Task goal
List each line of the data that holds the string "green", please.

Material for this task
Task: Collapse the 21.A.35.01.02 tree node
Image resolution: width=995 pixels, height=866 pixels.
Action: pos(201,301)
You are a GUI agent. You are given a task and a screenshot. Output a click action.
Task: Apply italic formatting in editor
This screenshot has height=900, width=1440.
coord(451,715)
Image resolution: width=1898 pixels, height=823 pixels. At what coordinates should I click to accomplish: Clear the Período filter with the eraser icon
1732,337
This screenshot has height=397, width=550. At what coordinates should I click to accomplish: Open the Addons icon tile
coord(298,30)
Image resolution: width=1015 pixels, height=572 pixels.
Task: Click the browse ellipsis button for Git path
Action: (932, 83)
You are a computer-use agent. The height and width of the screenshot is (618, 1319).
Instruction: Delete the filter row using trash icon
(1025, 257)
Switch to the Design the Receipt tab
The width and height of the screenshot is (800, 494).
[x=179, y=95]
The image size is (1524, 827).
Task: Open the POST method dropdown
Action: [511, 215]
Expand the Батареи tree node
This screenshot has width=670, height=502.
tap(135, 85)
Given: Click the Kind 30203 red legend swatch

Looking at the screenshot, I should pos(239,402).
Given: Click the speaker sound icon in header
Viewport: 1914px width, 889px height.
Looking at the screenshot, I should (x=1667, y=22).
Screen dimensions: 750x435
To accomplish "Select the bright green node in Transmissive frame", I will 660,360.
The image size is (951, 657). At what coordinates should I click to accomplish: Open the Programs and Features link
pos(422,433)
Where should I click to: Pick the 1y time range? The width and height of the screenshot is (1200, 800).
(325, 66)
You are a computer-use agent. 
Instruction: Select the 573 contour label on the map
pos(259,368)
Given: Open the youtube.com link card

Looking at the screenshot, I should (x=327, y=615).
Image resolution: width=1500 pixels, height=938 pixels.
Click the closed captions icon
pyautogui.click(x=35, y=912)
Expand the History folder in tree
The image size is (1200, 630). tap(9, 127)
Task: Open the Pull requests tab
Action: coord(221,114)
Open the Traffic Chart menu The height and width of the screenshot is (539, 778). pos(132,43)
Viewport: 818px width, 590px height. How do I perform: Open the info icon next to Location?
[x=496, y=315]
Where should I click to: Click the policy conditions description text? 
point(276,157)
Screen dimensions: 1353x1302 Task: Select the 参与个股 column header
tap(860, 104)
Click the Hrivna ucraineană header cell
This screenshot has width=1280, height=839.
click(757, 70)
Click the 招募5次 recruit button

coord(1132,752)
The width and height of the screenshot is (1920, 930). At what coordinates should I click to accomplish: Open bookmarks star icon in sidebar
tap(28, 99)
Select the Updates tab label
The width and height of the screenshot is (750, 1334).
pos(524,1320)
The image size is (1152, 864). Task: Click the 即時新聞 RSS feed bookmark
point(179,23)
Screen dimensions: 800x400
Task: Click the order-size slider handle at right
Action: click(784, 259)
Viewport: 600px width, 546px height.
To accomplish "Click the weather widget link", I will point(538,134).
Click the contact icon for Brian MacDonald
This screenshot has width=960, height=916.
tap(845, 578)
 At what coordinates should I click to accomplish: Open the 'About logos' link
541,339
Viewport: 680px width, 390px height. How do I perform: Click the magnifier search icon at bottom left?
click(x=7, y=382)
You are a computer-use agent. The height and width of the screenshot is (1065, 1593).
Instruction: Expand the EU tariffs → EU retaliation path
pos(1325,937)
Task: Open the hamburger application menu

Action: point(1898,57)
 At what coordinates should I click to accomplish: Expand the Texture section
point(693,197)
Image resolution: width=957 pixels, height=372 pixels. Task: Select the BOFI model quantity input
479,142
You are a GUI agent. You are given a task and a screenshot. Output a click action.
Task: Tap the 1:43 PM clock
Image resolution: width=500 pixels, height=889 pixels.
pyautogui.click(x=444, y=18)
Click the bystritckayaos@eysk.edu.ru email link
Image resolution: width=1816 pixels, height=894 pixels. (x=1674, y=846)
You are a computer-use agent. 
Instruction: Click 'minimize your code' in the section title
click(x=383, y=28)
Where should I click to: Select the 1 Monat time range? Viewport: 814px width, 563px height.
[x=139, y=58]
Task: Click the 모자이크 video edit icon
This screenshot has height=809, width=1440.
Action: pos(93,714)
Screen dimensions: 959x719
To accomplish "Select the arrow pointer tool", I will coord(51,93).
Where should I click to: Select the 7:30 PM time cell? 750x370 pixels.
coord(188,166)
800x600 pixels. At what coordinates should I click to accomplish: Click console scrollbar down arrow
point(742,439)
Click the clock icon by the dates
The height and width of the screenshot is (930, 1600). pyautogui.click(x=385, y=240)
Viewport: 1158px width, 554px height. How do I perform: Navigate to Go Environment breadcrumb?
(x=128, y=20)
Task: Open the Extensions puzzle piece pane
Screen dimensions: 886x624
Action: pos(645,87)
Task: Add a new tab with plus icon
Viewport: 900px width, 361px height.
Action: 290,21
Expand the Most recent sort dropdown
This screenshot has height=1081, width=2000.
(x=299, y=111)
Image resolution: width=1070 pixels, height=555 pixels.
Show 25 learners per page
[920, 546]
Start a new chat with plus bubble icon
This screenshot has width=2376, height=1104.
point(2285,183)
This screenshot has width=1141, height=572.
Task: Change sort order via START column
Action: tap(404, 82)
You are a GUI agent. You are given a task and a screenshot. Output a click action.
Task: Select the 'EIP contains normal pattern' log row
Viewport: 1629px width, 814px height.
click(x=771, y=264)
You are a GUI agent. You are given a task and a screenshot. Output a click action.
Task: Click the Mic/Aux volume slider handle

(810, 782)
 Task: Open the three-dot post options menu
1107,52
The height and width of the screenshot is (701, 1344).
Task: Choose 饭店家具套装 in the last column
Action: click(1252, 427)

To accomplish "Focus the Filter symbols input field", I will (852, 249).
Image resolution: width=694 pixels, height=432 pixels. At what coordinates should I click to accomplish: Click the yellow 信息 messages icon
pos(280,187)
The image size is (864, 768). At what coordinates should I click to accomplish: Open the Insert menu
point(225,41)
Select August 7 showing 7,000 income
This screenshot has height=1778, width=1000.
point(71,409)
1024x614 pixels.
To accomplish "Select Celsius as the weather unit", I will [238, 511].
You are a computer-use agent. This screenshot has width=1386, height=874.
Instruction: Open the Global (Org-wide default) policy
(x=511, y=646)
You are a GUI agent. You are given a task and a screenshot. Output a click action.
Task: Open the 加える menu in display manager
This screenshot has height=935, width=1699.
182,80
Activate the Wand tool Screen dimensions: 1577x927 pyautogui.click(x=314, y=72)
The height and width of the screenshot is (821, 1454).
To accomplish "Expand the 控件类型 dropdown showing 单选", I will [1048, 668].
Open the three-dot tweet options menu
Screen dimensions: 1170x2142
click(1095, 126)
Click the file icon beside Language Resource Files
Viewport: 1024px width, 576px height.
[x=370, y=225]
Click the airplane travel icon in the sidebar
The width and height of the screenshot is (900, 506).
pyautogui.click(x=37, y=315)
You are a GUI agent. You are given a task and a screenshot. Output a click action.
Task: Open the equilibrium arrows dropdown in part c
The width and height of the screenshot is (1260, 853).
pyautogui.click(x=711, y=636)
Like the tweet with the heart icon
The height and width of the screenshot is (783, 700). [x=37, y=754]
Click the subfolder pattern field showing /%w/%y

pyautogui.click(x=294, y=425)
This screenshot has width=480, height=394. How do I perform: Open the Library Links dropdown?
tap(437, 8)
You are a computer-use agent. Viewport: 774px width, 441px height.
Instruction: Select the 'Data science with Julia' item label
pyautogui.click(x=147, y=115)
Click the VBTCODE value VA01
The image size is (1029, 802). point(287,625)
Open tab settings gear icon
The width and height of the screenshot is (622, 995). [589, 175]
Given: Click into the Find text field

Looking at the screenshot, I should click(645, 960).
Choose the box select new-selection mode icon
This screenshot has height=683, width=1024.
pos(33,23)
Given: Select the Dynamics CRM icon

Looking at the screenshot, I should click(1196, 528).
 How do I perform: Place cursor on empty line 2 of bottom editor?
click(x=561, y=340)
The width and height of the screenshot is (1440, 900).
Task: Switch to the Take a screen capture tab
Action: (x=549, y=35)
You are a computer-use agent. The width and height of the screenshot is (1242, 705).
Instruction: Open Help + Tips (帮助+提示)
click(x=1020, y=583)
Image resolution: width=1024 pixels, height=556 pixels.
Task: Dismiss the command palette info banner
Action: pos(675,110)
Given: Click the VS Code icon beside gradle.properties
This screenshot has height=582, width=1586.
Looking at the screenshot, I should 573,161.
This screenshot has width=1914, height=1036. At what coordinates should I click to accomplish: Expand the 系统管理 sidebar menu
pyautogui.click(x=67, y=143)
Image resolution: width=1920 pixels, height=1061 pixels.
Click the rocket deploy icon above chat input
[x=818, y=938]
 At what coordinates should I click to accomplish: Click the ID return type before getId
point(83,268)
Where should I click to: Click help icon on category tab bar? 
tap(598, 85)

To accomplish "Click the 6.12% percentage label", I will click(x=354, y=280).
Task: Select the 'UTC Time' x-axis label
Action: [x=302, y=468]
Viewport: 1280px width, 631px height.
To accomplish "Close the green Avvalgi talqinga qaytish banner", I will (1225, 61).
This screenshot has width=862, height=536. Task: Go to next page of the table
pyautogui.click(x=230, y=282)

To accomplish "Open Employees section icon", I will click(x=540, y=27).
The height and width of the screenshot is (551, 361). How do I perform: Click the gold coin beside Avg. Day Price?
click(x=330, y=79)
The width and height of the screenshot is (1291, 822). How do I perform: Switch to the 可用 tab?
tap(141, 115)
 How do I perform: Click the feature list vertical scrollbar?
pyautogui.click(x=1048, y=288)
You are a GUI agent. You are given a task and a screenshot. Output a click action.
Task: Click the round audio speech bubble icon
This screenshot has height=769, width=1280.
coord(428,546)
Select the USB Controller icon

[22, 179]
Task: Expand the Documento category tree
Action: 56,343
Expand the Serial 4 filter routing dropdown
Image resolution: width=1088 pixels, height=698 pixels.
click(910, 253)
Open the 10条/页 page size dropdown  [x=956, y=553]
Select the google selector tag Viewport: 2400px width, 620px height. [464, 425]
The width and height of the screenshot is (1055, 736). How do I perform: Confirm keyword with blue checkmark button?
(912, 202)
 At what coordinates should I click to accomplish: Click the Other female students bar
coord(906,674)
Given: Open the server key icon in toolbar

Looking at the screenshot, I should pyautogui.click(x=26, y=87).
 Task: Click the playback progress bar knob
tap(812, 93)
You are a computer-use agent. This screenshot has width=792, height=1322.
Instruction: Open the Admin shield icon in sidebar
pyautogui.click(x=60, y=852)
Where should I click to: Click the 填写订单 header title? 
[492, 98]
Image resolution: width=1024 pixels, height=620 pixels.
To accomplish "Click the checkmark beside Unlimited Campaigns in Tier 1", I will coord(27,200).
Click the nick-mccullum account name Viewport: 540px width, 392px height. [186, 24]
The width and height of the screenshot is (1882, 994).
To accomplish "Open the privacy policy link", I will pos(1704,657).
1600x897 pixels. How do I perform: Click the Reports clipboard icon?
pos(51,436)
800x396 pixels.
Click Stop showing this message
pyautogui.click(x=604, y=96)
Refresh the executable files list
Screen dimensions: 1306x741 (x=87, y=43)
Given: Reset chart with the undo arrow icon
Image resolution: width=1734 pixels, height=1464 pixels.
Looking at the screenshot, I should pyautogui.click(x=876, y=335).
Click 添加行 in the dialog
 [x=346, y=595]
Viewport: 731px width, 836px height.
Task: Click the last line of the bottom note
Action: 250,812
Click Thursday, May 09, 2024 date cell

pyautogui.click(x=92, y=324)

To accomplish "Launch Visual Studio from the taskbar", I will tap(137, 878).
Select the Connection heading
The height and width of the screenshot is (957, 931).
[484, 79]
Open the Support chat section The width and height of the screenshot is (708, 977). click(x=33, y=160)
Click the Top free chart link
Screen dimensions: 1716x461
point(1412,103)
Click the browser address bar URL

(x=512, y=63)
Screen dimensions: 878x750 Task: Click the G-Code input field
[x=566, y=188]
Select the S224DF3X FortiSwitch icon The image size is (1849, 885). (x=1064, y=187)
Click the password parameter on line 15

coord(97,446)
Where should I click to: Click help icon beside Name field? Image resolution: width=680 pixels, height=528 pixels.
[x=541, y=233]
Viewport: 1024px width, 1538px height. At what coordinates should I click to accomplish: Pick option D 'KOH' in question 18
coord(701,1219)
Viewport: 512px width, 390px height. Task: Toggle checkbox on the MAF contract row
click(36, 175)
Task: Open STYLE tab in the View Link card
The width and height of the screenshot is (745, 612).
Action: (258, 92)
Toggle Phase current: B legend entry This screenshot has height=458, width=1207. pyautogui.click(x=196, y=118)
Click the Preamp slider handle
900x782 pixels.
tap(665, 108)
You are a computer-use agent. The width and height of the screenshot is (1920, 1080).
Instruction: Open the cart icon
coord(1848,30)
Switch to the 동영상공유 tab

Written solution
To accomplish "Select the bright green node in Transmissive frame", I will 660,360.
To accomplish "Close the green Avvalgi talqinga qaytish banner", I will (1225, 61).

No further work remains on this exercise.